In mid-May of 2011, Colombia’s Senate approved the Victims Law to financially compensate, anywhere between $10,000 to $20,000, and return land to about four million displaced people, all victims of rebels, paramilitaries and drug traffickers.
A new report by Human Rights Watch, titled “The Risk of Returning Home: Violence and Threats against Displaced People Reclaiming Land in Colombia,” confirmed that due to Colombia’s lack of justice for forced displacement and land theft, the Victims Law has generated — and will continue to — more bloodshed.
Max Schoening, researcher at Human Rights Watch explains.
The facts:
4,866,844 Colombians were displaced between 1985 and August 2013, according to the government. This is the world’s largest population of internally displaced people.
5 convictions, as of January 2012, for cases of forced displacement in Antioquia, Bolívar, Cesar, Meta, and Tolima, the five states with the highest number of restitution claims filed in Colombia at the time, and where at least 1.7 million people have been displaced since 1985, according to government data.
More than 17,000 open investigations into cases of forced displacement handled by the main prosecutorial unit dedicated to pursuing such crimes throughout Colombia.

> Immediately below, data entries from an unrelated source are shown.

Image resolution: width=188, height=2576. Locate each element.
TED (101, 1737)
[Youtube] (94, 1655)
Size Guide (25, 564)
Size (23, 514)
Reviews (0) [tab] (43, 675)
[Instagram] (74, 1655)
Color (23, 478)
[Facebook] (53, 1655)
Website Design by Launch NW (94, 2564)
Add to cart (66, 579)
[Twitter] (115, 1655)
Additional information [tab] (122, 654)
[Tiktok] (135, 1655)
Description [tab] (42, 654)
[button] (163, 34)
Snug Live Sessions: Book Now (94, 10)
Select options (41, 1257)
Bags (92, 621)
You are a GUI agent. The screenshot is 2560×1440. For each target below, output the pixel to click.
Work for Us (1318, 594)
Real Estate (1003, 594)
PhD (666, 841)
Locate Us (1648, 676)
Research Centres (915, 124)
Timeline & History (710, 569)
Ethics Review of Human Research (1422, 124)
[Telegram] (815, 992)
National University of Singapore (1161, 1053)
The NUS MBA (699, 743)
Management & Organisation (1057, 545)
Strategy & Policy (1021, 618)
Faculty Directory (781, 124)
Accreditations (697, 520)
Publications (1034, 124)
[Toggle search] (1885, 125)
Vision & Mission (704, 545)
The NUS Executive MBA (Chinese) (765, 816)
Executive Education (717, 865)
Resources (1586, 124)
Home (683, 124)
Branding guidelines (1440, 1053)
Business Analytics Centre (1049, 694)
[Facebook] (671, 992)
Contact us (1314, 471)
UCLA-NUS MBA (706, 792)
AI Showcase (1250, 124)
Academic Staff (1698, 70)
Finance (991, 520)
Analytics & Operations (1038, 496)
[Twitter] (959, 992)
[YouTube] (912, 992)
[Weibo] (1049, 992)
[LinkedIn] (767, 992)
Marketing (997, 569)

Fewer than 1 per cent of criminal investigations into forced displacements have yielded convictions, as of January 2012.
More than 500 displaced land claimants and their leaders from over 25 states have reported to authorities that they had received threats as of January 2012.
Upward of 360 threatened claimants and leaders are at “extraordinary risk” because of their land restitution activities, according to the government.
360,000 restitution claims was what the government estimated it would process through Victims Law by 2021.
43,590 land restitution claims were filed through Victims Law as of June 30, 2013.
8,477 land restitution claims filed through Victims Law were being examined by Restitution Unit as of June 30, 2013.
446 claims filed through Victims Law have resulted in court rulings ordering land restitution as of June 30, 2013.
1 family, as of July 2013, had returned to live on their land as a result of rulings under the Victims Law and with the support of the government office coordinating displaced people’s return home.
23,000 square miles (6 million hectares), roughly the size of Massachusetts and Maryland combined, is the estimated total of land from which mostly poor peasants have been displaced. That is about 5.2 percent of the entire country of Colombia.
Jose Miguel Vivanco, director of Human Rights Watch-Americas, said, “Prosecutors have not charged a single suspect in any of their investigations into threats against displaced land claimants and leaders in retaliation for their restitution efforts. … Unless Colombia starts to ensure justice for abuses against land claimants, they will continue to be killed, threatened, and displaced for seeking to reclaim what’s theirs.”
The HRW report is 184 pages and took a year and a half to research.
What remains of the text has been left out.